ここからがスタートだ――。フィギュアスケートのジュニアグランプリ(GP)ファイナル2日日(9日=日本時間10日、イタリア・トリノ)、女子フリーが行われ、ジュニア1年目の島田麻央(14=木下アカデミー)が135・88点をマーク。合計205・54点で初優勝を果たした。

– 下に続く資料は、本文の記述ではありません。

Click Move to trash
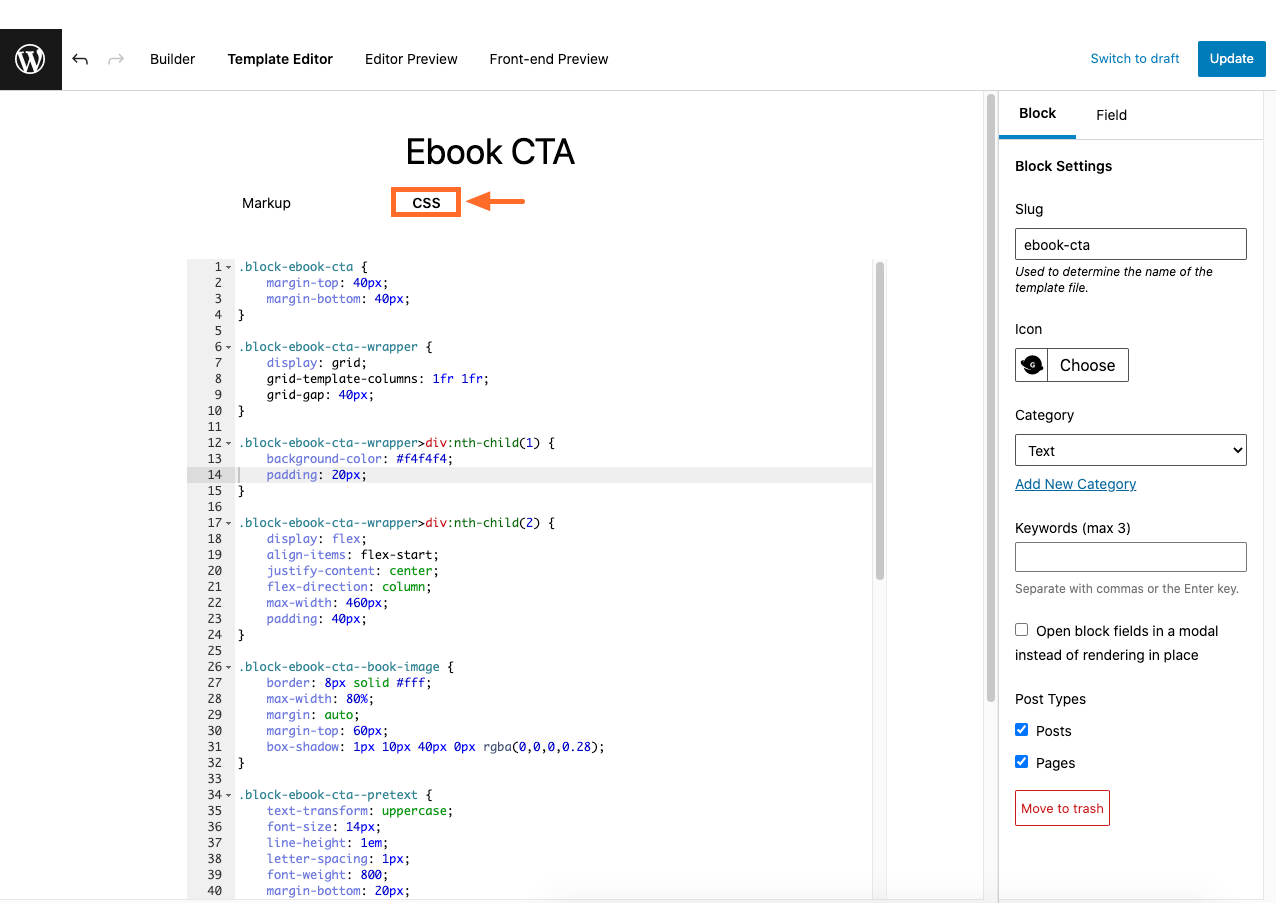The height and width of the screenshot is (908, 1276). pyautogui.click(x=1062, y=808)
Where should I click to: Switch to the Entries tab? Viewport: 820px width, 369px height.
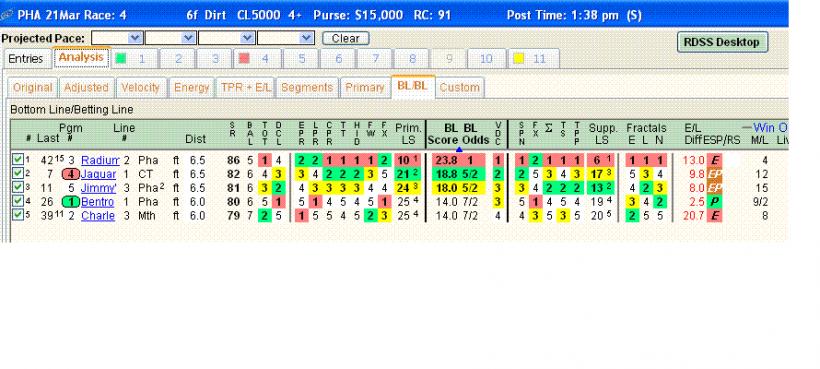pyautogui.click(x=26, y=59)
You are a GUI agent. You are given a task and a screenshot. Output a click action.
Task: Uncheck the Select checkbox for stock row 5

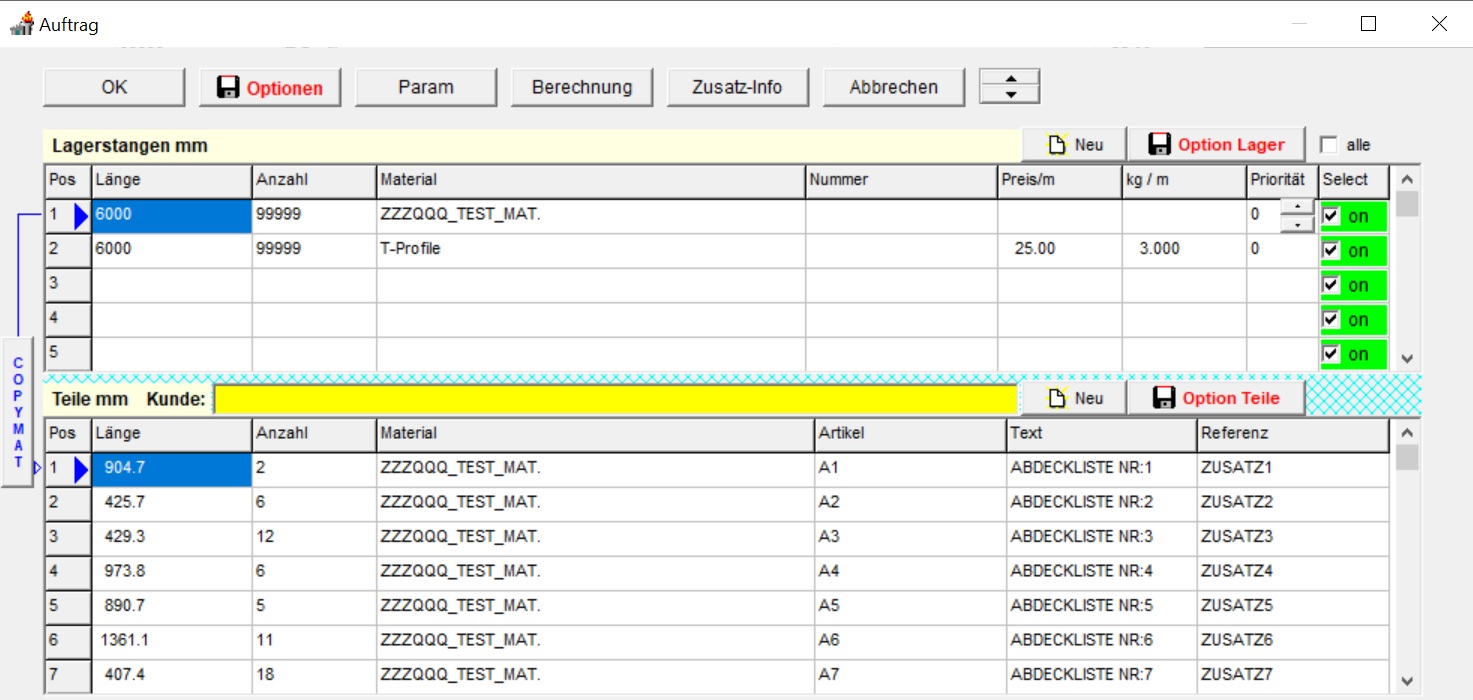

 2009年大会の村上佳菜子以来、日本女子5人目の覇者となったが、島田に浮かれる様子はない。冒頭のトリプルアクセル(3回転半ジャンプ)の着氷が乱れると、続く4回転トーループは回転不足。日本女子初の国際スケート連盟(ISU)公認大会での4回転トーループ成功を逃した。初Vに「うれしい」と初々しい表情を見せた一方で「演技には満足いっていない」と唇をかむ場面も見受けられた。

 自身の名前の由来となった浅田真央もかつてジュニアGPファイナルを制し、世界へ羽ばたいた。憧れの先輩の背中を追いかける島田は「浅田真央さんみたいな見ている人が笑顔になるような演技をして、五輪や世界選手権で優勝できるような選手になりたい」と力強く宣言。国際舞台で得た学びを胸に、推薦で初出場する全日本選手権(22日開幕、大阪・東和薬品ラクタブドーム)に挑む。